Date: Thursday, June 28, 2012
Author: Harriet Agnew, Financial News

Manny Roman, the chief operating officer at Man Group, has said that hedge fund managers are paid too much.

Speaking at Fund Forum in Monaco yesterday, Roman said from a social standpoint "of course hedge fund managers get paid too much [and] one cannot justify [the levels] in finance versus other jobs", according to trade magazine Investment Europe.

Roman, who was chief executive at GLG Partners when it was acquired by Man Group in 2010, and is now an executive director on the board of Europe's largest hedge fund manager. He said it was "hard to argue" against higher inheritance taxes to "share more broadly and there will be transfer policy from people who have been lucky in life - such as hedge fund managers - versus those who have been unlucky".

Hedge fund pay comes from the fees that are charged on their funds, typically a management fee of 2% of assets and a 20% performance fee.
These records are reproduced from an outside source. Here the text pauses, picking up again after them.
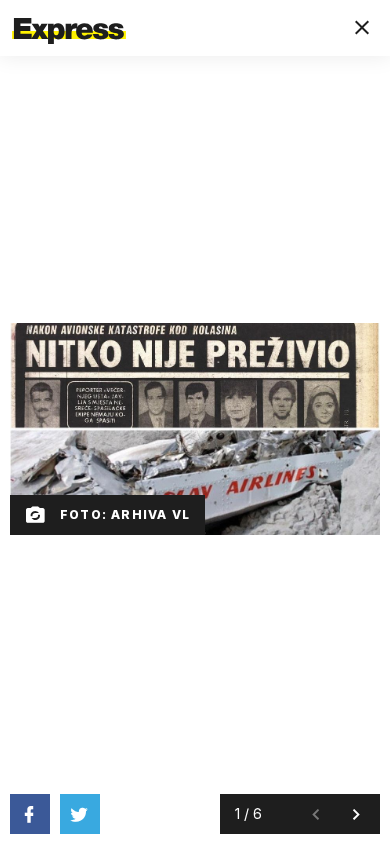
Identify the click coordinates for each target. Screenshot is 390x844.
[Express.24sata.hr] (69, 13)
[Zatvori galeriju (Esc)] (362, 28)
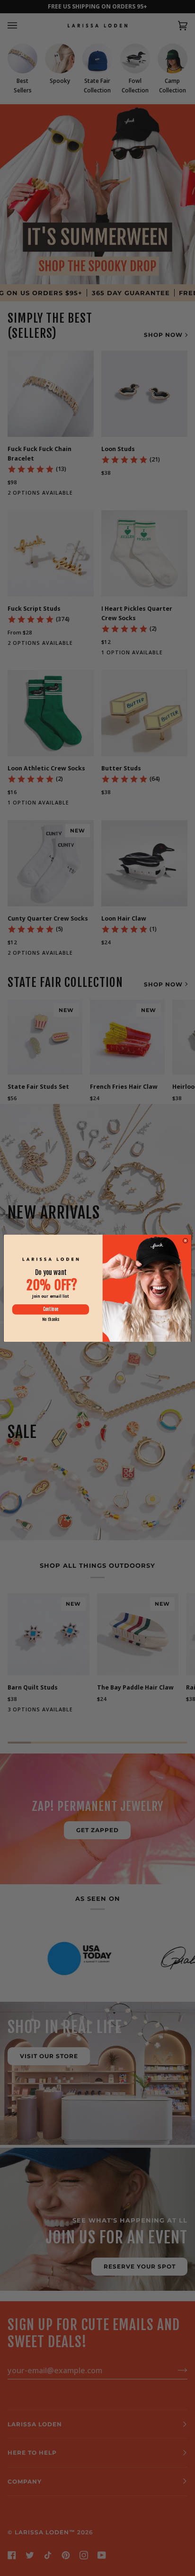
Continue (51, 1309)
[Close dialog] (185, 1240)
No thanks (50, 1318)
According to Investment Europe, Roman said that investors would continue paying hedge fund fees, substantially higher than their long-only counterparts, as long as their funds could deliver "10% to 12% net", whereupon there was "little pricing pressure".

Roman said: "The moment you stopped delivering good risk-adjusted returns people would ask what am I paying for?"

Over the past three years, the average hedge fund gained 19.98% in 2009, 10.25% in 2010, lost 5.25% in 2011 and is up 1.86% in the first five months of this year, according to Hedge Fund Research.

In a wide-ranging talk, Roman also touched upon Lehman Brothers' bankruptcy, the eurozone crisis, increased regulation and industry consolidation, Investment Europe reported. He left the audience with an investment tip: Bordeaux vintage 2009, "the best vintage in Bordeaux since 1961".